Giant Chondrosarcoma in Ollier’s Disease

Case Report

Austin Biomark Diagn. 2015; 2(2): 1022.

Giant Chondrosarcoma in Ollier’s Disease

Zvonimir Zore* and Mladen Stanec

Department of Surgical Oncology, University Hospital Center Sestre milosrdnice, Zagreb, Croatia

*Corresponding author: Zvonimir Zore, Department of Surgical Oncology, University Hospital Center Sestre milosrdnice, Zagreb, Croatia

Received: July 08, 2015; Accepted: November 24, 2015; Published: November 26, 2015


Ollier’s disease; Enchondromatosis; Chondrosarcoma


A 30-year-old male presented with increasing tumors size, limited motion and pain in the left upper arm of approximately 5 years duration, surgically treated 15 years ago. Final histopathological exam was confirmed clinically diagnosis, that it was well-differentiated giant chondrosarcoma. The patient is alive and well 15 years after amputation upper limb.

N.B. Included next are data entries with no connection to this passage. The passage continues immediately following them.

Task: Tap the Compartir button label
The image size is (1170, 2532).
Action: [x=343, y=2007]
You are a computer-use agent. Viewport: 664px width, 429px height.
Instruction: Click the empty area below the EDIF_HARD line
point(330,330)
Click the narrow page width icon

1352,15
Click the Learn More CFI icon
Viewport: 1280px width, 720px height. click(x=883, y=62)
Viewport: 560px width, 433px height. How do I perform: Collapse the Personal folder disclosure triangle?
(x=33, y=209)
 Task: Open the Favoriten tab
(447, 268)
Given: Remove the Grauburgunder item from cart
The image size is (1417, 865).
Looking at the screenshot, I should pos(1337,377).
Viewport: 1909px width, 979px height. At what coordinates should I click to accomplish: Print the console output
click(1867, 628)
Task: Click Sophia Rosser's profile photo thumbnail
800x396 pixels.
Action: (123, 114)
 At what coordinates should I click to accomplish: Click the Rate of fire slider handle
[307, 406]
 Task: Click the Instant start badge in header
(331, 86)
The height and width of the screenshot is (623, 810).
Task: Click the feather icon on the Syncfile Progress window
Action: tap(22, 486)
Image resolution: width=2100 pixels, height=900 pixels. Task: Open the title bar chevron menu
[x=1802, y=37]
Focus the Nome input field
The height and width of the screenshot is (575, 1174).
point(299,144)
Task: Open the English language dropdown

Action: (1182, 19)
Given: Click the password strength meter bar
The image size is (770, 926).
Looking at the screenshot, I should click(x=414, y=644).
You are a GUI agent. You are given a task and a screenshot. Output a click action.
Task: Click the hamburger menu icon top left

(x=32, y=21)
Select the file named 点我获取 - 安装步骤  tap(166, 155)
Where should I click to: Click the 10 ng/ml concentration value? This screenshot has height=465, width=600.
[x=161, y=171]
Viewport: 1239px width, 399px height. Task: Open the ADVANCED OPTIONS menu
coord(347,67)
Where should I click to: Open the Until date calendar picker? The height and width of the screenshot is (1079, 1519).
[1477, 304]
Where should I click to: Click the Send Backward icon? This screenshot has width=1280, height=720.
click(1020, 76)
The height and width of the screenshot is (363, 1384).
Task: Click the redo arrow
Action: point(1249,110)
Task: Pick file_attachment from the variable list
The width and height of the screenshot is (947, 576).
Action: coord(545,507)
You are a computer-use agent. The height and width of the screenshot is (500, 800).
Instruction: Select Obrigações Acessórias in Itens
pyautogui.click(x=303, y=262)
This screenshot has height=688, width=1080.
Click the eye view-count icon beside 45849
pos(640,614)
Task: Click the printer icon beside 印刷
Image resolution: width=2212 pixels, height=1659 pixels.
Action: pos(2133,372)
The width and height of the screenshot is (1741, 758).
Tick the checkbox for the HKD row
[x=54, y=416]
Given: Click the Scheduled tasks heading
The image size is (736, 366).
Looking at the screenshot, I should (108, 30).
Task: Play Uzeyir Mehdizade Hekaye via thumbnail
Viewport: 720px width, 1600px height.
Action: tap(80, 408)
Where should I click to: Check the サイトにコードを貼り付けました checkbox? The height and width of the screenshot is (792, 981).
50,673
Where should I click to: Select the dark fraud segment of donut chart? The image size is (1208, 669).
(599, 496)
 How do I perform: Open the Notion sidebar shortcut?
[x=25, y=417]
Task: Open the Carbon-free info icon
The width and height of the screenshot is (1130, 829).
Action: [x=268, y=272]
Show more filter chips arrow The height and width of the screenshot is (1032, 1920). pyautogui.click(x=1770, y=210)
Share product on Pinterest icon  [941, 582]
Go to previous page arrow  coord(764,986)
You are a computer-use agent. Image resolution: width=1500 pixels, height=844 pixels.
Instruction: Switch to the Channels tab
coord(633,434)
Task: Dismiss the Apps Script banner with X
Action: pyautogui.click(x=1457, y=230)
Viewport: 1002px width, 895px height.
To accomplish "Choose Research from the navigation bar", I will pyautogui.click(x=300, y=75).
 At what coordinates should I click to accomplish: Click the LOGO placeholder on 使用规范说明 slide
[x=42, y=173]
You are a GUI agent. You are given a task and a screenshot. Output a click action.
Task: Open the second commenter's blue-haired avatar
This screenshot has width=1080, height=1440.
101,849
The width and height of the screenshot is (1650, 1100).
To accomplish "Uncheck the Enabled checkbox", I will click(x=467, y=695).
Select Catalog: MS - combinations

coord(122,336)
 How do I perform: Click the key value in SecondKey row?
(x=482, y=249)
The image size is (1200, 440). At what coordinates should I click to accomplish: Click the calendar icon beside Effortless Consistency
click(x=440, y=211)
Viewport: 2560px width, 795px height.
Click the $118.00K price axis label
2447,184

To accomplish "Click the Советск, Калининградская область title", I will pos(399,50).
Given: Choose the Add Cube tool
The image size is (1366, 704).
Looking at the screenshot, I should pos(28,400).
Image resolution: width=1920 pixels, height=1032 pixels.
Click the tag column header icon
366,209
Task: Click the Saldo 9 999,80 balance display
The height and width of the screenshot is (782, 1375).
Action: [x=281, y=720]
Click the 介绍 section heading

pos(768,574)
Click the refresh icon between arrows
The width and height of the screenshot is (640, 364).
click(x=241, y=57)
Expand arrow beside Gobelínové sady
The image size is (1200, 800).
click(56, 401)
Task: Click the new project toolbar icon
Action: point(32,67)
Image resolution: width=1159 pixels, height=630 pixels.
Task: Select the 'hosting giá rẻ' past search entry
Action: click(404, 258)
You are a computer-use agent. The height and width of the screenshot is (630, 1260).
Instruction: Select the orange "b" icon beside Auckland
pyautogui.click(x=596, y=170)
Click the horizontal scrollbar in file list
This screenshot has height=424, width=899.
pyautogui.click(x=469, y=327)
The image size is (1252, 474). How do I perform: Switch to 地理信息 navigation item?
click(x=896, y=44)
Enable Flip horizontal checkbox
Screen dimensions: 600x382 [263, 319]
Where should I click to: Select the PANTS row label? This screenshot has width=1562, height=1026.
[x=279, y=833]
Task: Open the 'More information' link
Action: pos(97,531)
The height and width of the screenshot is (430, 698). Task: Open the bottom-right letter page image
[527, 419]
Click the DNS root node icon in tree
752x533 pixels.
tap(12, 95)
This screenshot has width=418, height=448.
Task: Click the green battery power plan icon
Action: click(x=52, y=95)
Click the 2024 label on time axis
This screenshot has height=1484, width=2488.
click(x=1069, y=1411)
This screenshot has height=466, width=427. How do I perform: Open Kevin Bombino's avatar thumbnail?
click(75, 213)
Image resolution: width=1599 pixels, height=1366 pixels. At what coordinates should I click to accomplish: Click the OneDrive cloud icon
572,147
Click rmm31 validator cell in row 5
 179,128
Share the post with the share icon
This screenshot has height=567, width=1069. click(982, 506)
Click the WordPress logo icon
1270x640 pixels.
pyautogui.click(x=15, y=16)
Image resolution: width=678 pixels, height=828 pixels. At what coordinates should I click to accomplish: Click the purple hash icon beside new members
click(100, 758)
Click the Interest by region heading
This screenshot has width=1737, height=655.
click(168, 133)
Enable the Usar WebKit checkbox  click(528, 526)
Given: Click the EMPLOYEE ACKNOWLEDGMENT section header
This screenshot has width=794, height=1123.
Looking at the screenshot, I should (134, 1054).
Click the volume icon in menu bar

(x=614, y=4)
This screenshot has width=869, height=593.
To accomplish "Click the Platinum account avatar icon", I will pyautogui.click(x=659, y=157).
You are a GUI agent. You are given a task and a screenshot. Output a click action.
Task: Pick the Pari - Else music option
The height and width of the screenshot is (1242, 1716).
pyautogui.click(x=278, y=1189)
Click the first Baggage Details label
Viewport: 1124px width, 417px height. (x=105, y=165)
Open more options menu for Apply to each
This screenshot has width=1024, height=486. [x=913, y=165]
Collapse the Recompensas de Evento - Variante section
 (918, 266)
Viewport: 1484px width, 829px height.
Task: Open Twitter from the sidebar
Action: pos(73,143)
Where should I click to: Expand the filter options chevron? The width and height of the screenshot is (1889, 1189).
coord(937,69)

Enchondromas (Multiple Enchondromatosis, Dyschondroplasia, and Enchondromatosis) are common intraosseous benign cartilaginous tumors. When multiple enchondromas are present, the condition is called enchondromatosis, also known as an Ollier’s disease by the terminology of the World Health Organization [1]. Ollier’s disease is very rare. The estimated prevalence of Ollier’s disease is 1/100,000 [2]. Boys are affected twice as often as girls. The disease tends to be bilateral but predominate on one side and primarily affects the long bones and cartilage of the joints of the arms and legs. It may occur at anytime. Symptoms may also arise secondary to mass effect resulting in pain and loss of motion, compression or stretching peripheral nerves and pathological fractures. The diagnosis is based on clinical and conventional radiological evaluations. Surgery is indicated in case of complications: pathological fractures, growth defect and malignant transformation. The reported incidence of malignant trasformation (e.g., chondrosarcomas) is variable and estimated to occur in 5-50% [3].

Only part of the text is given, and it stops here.